That is to say, there exists a $p$ such that no two nodes of $G_p$
are eligible for merging.  (2)~$G_p$ is deterministic.
 
     {\em Proof:\/} For (1), note that the number of graph nodes
in each graph in the sequence decreases by 1 each time.  For (2)
assume $G_i$ is nondeterministic. Then for some node $N_3$ of
$G_i$ and some letter $b$, $\delta (N_3,b)$ has at least two
values in $G_i$, say $N_1$ and $N_2$, eligible for merging.
Hence, $i \neq p.\Box$
 
     {\bf  Theorem 2.7.} If in $G_i$,
$N_1 \neq N_0$, $x \in L_{G_i}(N_1)$, $y \in L_{G_i}(N_0)$ and
$x \equiv y$, then $G_i$ has a pair of nodes eligible for merging.

     {\em Proof:\/}  If for some node $N_4$ of $G_i$ there is a
letter $b$ with arcs from $N_4$ labeled $b$ to two distinct nodes,
then these two nodes are eligible for merging.  So let us assume
that there is no such node $N_4$, viz., $G_i$ is deterministic.
Thus, for any node $N$
of $G_i$ and word $w$, the node $\delta (N,w)$ is unique.
 
     Where $N_1 ,N_0 ,x$ and $y$ are as in the hypothesis of our
theorem, we have $x \neq y$.  Let $z_1 ,z_2 , \ldots ,z_q$
be a derivation such that
$x = z_1$ and $y = z_q$.  By Theorem~2.4, for each $j$, $1 \leq j \leq q$,
there is a node $N_j$ such that $z_j \in L_{G_i}(N_j)$.

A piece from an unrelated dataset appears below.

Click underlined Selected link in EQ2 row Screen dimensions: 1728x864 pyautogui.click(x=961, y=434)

Knowing that $N_1 \neq N_0 = N_q$, we take $h$ to be the smallest
positive integer such that $N_h \neq N_{h+1}$.  Since
$z_h \leftrightarrow z_{h+1}$ and $z_h \neq z_{h+1}$, we have
$z_h = sut$ and $z_{h+1} = svt$, where $(u,v)$ or
$(v,u)$ is a rule.   Put $N'_4 = \delta (e,s)$.  Then 
\[ \delta (N'_4,ut) = N_h \neq N_{h+1} = \delta (N'_4 ,vt) \]
Put $N'_1 = \delta (N'_4,u)$ and $N'_2 = \delta (N'_4 ,v)$,
so $\delta (N'_1 ,t) = N_h$ and $\delta (N'_2 ,t) = N_{h+1}$.

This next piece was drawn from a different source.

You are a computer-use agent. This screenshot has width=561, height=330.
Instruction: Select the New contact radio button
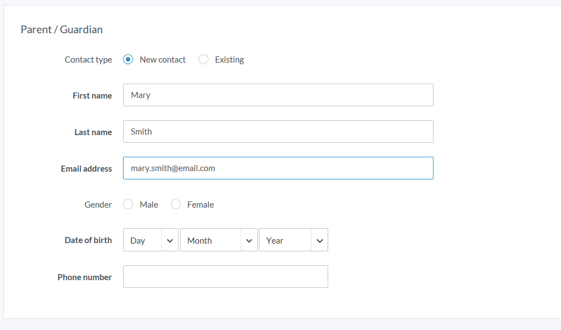(128, 60)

Since $N_h \neq N_{h+1}$, it must be that
$N'_1 \neq N'_2$ and the pair
$(N'_1 ,N'_2 )$ is eligible for merging.$\Box$
 
     {\bf Corollary.}  For $N_1 \neq N_2$, $x \in L_{G_p}(N_1)$ and 
$y \in L_{G_p}(N_2)$, $x$ and $y$ are not congruent.
 
     {\bf Main Theorem.}  If $M(P)$ is finite, 
the elements of the monoid are represented
one-to-one by the nodes of the graph $G_p$, from which
the multiplication table can be written readily.  
 
     {\em Proof:\/} Theorem~2.5(1) and the Corollary to
Theorem~2.7.$\Box$
 
     It is possible that a generator may turn out to be
congruent either to another generator or to $e$.
If that happens the monoid
can be thought of as having fewer generators than
were called for in the presentation.  However, general simplification of
the generator set is not discussed in this paper.  Nor is
the problem of whether the monoids of given
distinct multiplication tables are isomorphic.
 
     {\bf Example 1:}  $P = ( \{ b,c \}$,
$\{ (bb,b),(cc,c), (bcb,b),(cbc,c),(b^5,c^5) \} )$. 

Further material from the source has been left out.